→ **Task directions**
Produce the lines from the one containing "Click the peexe tag" through the end of the material exactly as they appear, both ends included, and leave the pictures out.

→ **Raw data**
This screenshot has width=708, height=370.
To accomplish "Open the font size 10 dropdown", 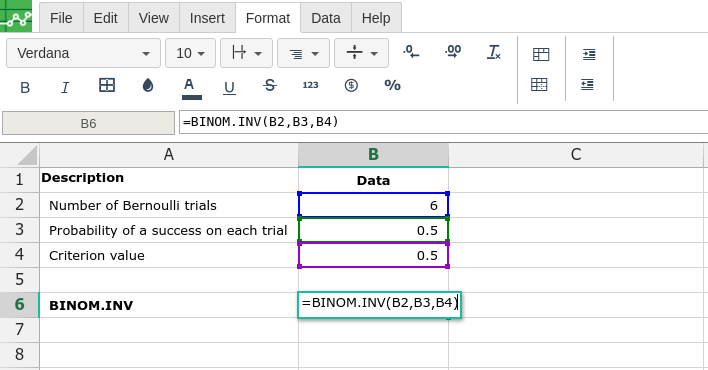I will pos(190,53).
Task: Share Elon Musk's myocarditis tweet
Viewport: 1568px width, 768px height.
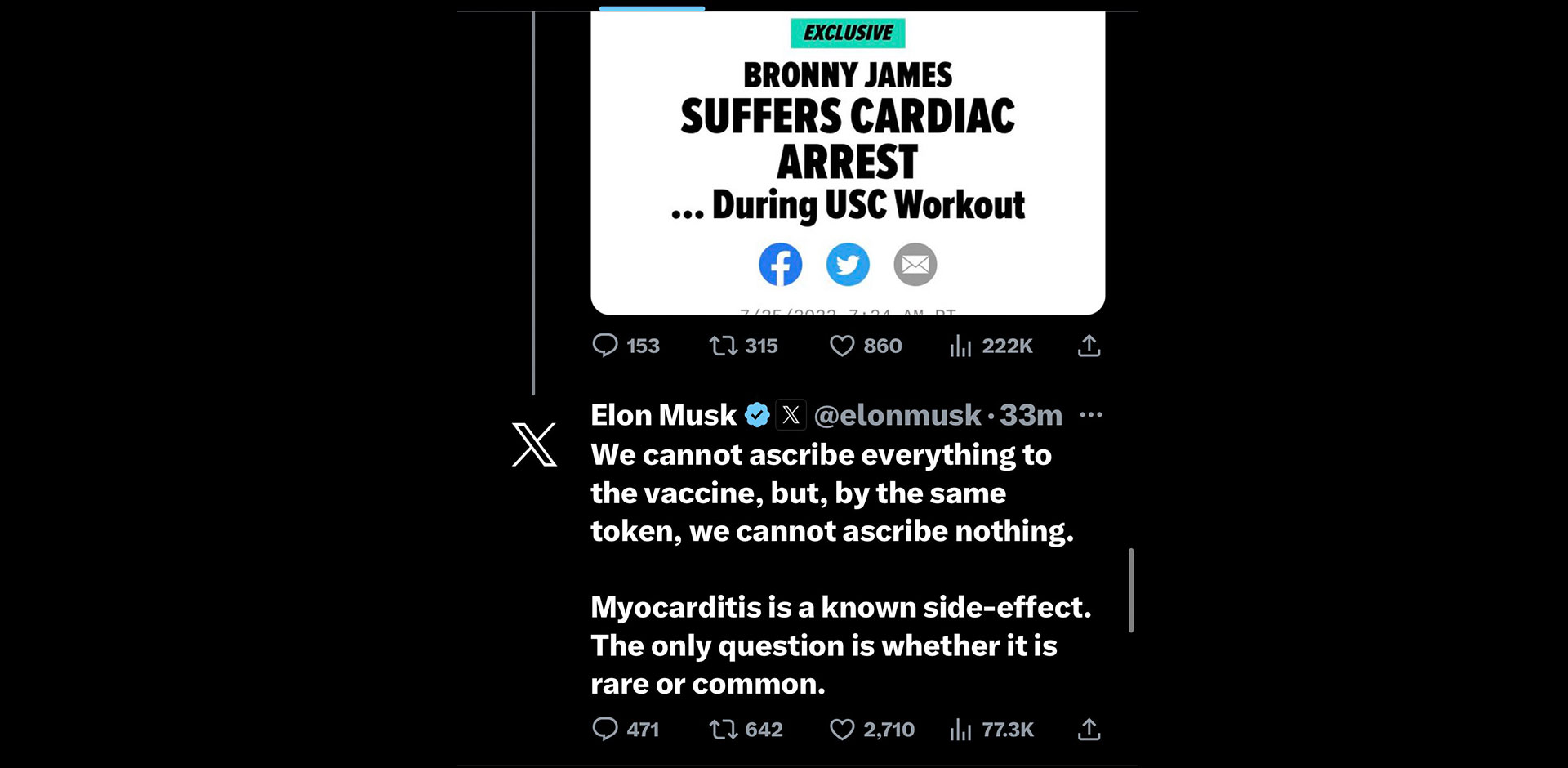Action: pyautogui.click(x=1089, y=729)
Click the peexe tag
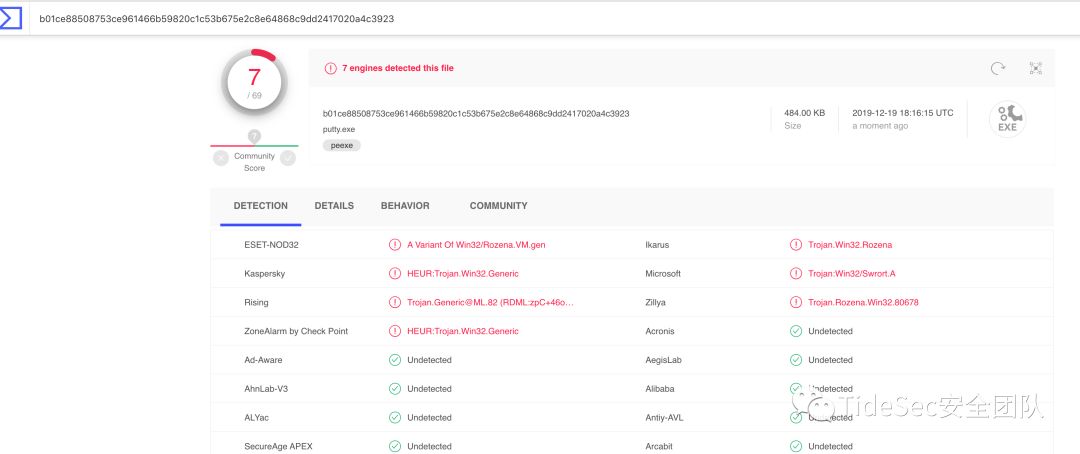This screenshot has height=454, width=1080. coord(342,145)
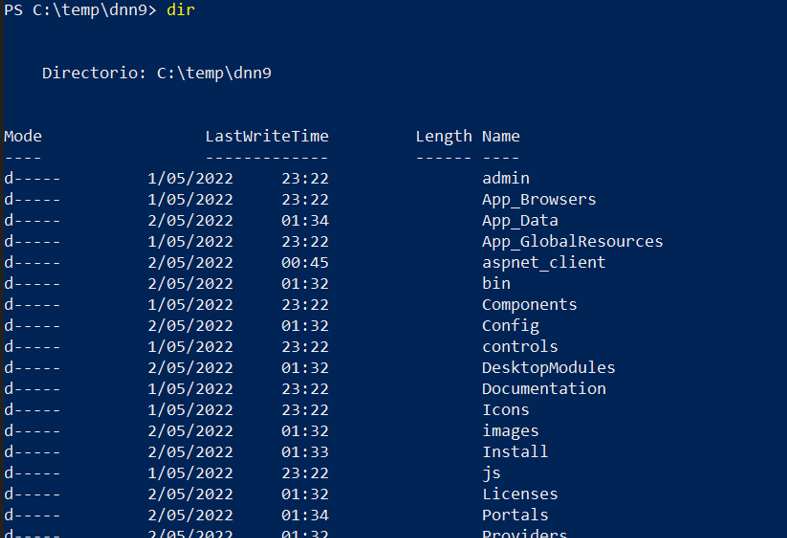The image size is (787, 538).
Task: Click the 'App_Data' folder name
Action: [520, 220]

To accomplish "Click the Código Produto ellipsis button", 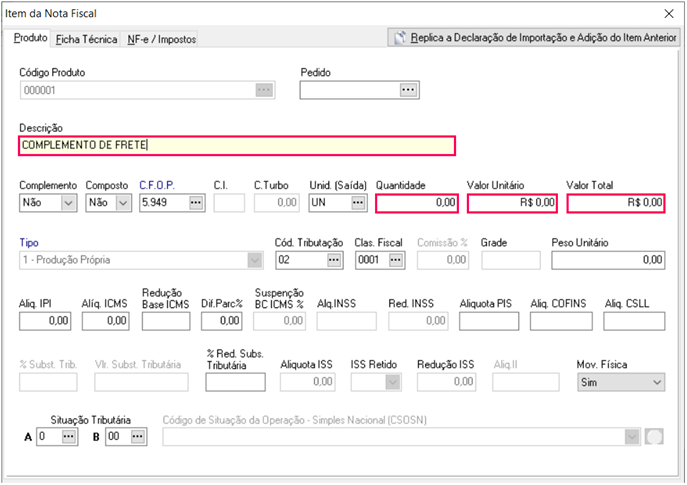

→ **Result for this task**
Click the peexe tag
This screenshot has height=454, width=1080. coord(342,145)
The image size is (787, 538).
Task: Click the 'App_Data' folder name
Action: [520, 220]

To accomplish "Click the Código Produto ellipsis button", 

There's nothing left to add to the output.